*Extrait choisi:*

◇ ◇ ◇ ◇

Trois mètres carrés à soi. Les 38 boxs individuels du “lieu de répit humanitaire” garantissent l’intimité des bénéficiaires. C’est l’une des plus-values de l’offre du LRH. – ©Jessica Da Silva Villacastin
En moyenne, ces hommes restent combien de temps ? 
On a pas calculé statistiquement les durées de séjour. Là, depuis qu’il fait plus froid, elles augmentent et se rapprochent du 60 nuits. C’est vrai que cet été, avec les conditions climatiques, les soirées, les festivals, il y a quand même pas mal de messieurs qui ne rentraient pas et donc leur séjour s’arrêtait. 
Justement, parce que c’est un hébergement d’urgence… 
Voilà, c’est ça. On leur dit, vous avez 60 nuits ici, par contre, si vous découchez, automatiquement, la place est perdue. Après, si quelqu’un, à sa 30ème nuit, est transféré au City Hostel, une de nos structures, son séjour chez nous s’arrête. Donc, c’est une donnée qui va faire baisser nos chiffres, mais en même temps, c’est pour une bonne raison!

◇ ◇ ◇ ◇

Données de pointage des cibles:
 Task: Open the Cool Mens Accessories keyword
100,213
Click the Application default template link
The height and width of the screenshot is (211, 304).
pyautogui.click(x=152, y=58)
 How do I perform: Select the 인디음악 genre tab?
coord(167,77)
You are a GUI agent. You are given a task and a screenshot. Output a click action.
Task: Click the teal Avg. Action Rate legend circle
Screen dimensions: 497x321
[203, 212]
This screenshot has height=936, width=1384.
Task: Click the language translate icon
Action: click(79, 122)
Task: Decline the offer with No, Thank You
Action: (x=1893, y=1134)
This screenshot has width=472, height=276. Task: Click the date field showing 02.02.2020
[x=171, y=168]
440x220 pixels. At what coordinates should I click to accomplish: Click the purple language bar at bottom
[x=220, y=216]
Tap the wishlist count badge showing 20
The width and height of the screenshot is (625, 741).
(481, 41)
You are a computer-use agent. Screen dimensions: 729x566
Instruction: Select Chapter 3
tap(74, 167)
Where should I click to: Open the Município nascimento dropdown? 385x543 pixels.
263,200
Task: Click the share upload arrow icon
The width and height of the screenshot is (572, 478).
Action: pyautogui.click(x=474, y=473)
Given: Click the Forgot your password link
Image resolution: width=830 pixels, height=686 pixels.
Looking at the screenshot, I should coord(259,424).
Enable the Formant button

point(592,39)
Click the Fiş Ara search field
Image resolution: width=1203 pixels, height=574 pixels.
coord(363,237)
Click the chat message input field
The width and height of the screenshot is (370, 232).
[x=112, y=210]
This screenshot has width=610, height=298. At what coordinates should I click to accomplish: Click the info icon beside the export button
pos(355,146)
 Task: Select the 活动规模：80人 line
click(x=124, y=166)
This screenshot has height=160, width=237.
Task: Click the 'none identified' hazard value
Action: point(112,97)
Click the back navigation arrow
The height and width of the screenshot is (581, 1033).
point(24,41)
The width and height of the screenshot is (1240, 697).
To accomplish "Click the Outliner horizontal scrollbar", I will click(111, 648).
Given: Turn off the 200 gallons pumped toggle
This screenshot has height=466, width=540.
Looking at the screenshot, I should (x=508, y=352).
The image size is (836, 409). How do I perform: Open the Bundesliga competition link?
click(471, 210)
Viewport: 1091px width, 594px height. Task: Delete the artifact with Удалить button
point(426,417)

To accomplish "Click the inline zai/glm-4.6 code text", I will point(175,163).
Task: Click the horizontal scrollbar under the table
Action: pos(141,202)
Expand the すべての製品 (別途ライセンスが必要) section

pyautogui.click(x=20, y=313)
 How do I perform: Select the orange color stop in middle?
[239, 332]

◇ ◇ ◇ ◇

*Consigne de l'exercice:*
Répondez aux questions suivantes d'après l'extrait choisi.
(a) Combien de boxs individuels le lieu de répit humanitaire compte-t-il ?
(b) De combien de nuits les hommes hébergés disposent-ils ?
(c) Qu'arrive-t-il à un homme qui découche ?

*Réponse attendue:*
(a) Il compte 38 boxs individuels.
(b) Ils disposent de 60 nuits.
(c) Il perd automatiquement sa place.